Scientists have modified genes in the blood cells of HIV patients to help them resist the AIDS virus, and say the treatment seems safe and promising. The results give hope that this approach might one day free at least some people from needing medicines to keep HIV under control, a form of cure.
The idea came from an AIDS patient who appears cured after getting a cell transplant seven years ago in Berlin from a donor with natural immunity to HIV. Only about 1 percent of people have two copies of the gene that gives this protection.
Researchers are seeking a more practical way to get similar results by using gene therapy to modify patients’ own blood cells.
A study of this in 12 patients was led by Dr. Carl June at the University of Pennsylvania. Results are in Thursday’s the New England Journal of Medicine. These are the first published results from this method, which also has been tried in several smaller studies of patients in California.
HIV usually infects blood cells through a protein on their surface, a “docking station” called CCR5. A California company, Sangamo BioSciences Inc., makes a treatment that can knock out a gene that makes CCR5.
The 12 HIV patients had their blood filtered to remove some of their cells. The gene-snipping compound was added in the lab, and the cells were infused back into the patients.
Four weeks later, half of the patients were temporarily taken off AIDS medicines to see the gene therapy’s effect. The virus returned in all but one of them, but the modified cells seemed to be protected from HIV infection and were more likely to survive than the cells that had not been treated.
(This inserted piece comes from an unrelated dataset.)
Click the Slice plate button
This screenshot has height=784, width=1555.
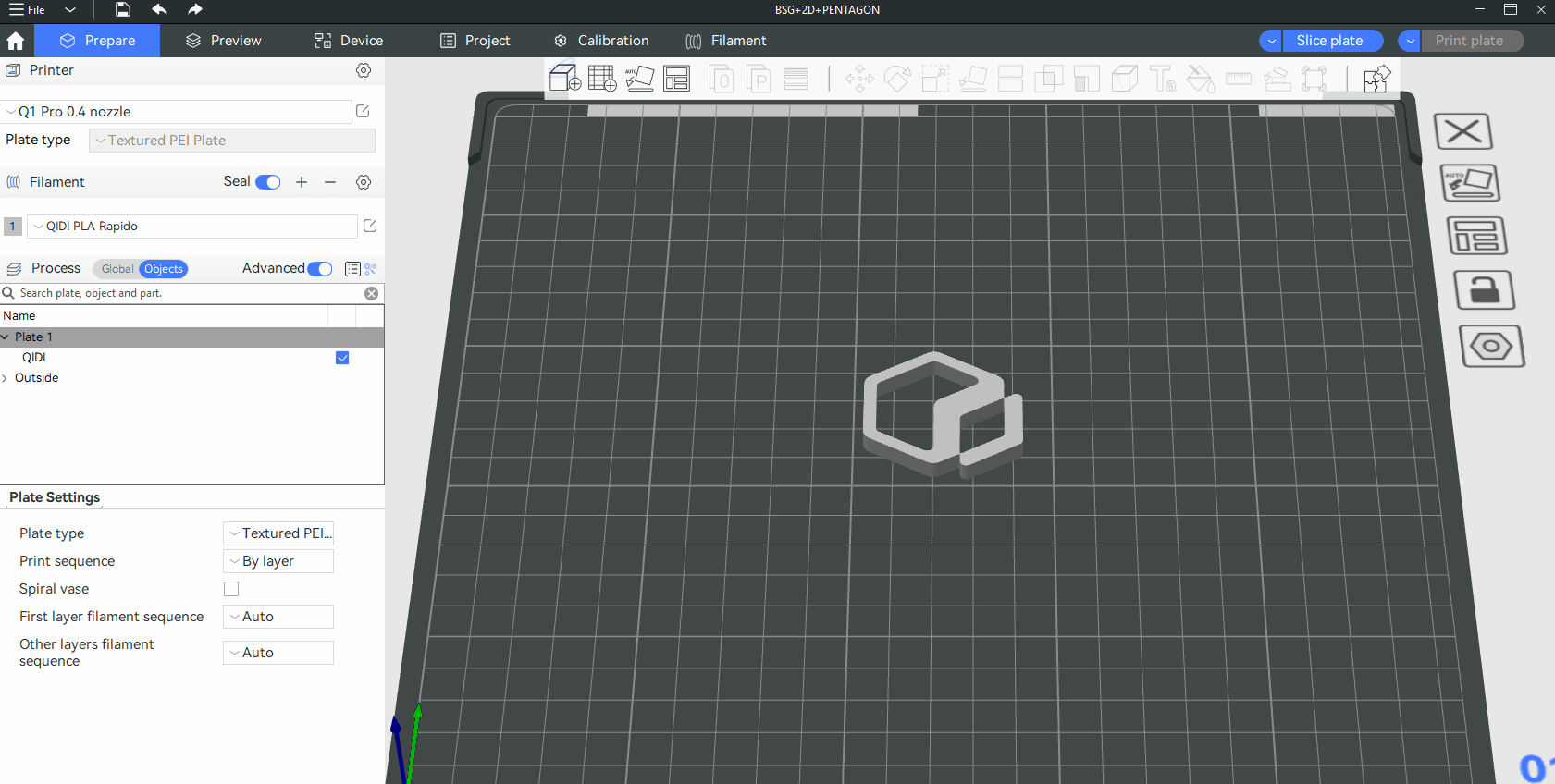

“We knew that the virus was going to come back in most of the patients,” but the hope is that the modified cells eventually will outnumber the rest and give the patient a way to control viral levels without medicines, said Dr. Pablo Tebas, one of the Penn researchers. That would be what doctors call a “functional cure,” because the virus would still be present but held in check without treatment.
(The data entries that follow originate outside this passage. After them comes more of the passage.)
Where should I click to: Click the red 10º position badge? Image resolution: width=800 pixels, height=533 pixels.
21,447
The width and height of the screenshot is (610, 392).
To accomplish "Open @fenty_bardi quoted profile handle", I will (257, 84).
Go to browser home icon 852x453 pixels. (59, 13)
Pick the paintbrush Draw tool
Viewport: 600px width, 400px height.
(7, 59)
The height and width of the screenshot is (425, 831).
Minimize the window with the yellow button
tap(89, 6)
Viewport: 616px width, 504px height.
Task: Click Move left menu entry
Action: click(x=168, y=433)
The lone patient whose HIV did not return turned out to have one copy of the protective gene, so “nature had done half of the job already,” Tebas said.
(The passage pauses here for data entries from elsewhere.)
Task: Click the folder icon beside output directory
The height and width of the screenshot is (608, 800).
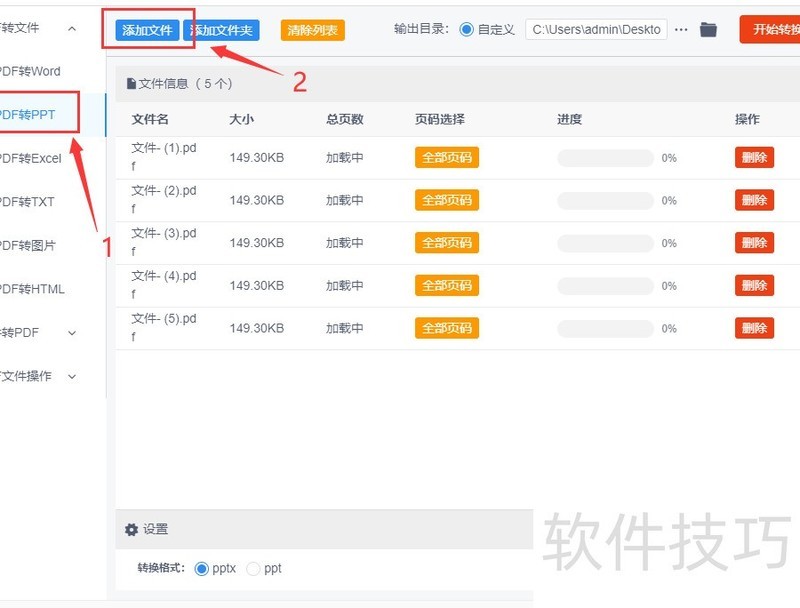Action: pyautogui.click(x=709, y=29)
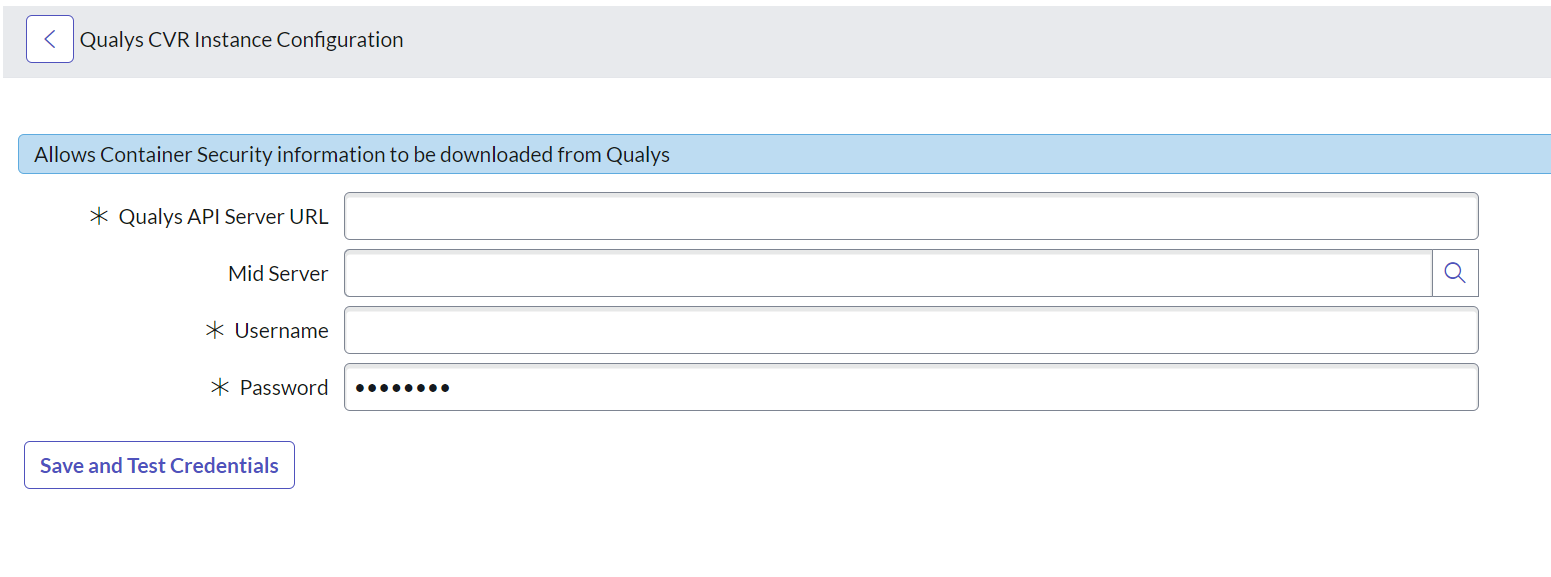Screen dimensions: 1551x577
Task: Click the required asterisk beside Qualys API Server URL
Action: (x=97, y=215)
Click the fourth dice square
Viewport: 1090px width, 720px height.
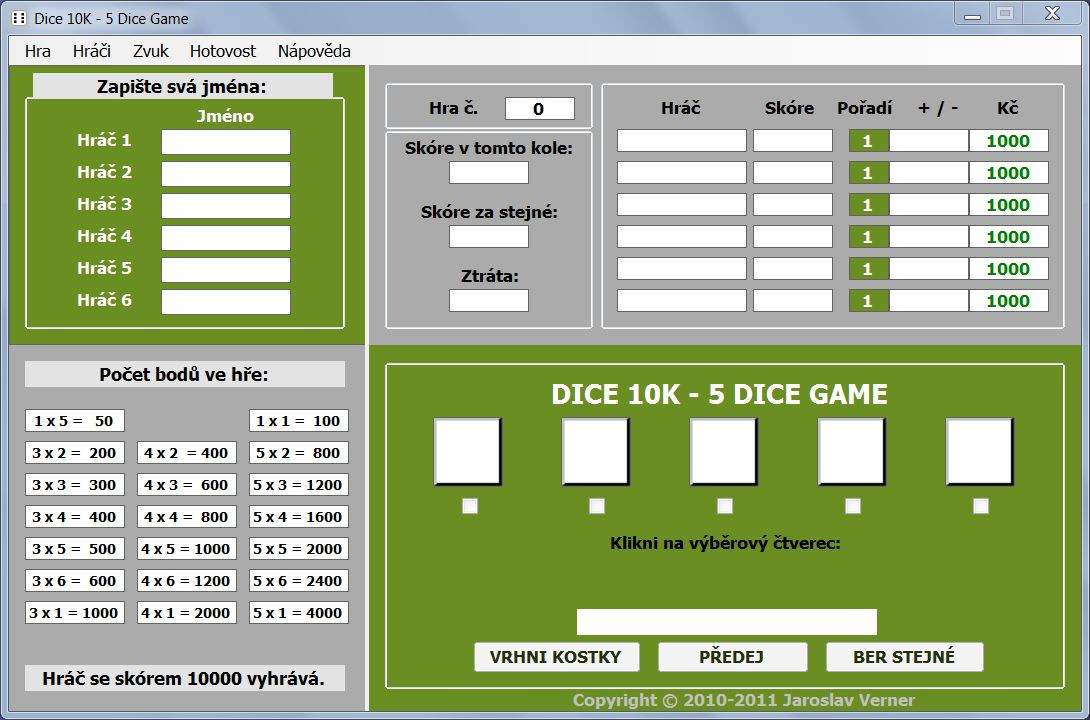tap(852, 452)
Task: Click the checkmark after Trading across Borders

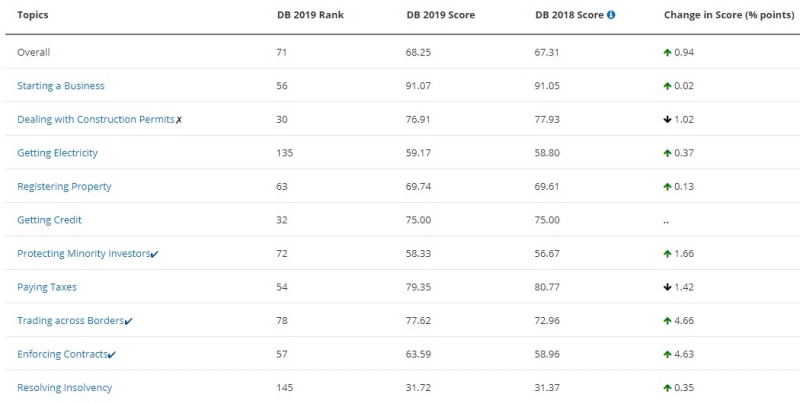Action: click(129, 321)
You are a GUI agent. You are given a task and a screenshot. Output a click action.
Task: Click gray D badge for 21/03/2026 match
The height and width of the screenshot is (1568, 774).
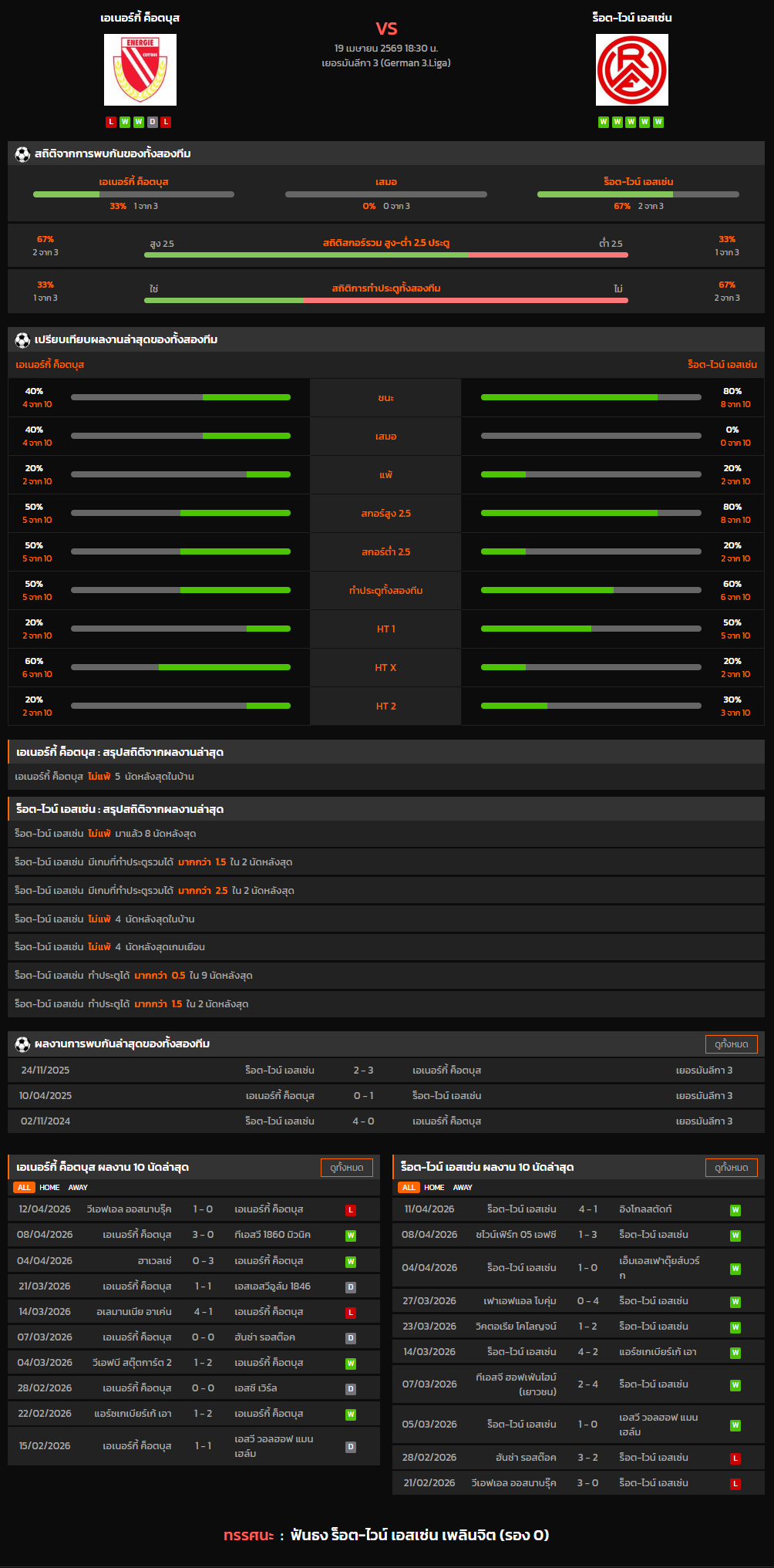[x=351, y=1287]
The National Institute of Allergy and Infectious Diseases sponsored the work with Sangamo and Penn.
“The ultimate goal is to create an immune system in the body that’s been edited genetically so the cells are not capable of being infected with HIV,” said institute director Dr. Anthony Fauci, “but we are a long way from there at this point.”
Jay Johnson, 53, who works for Action AIDS, an advocacy and service organization in Philadelphia, had the treatment more than three years ago. Although the virus rebounded when he temporarily went off HIV medicines, tests show his modified blood cells are still multiplying.
“Hopefully one day I’ll be able to say I’m HIV negative again,” he said.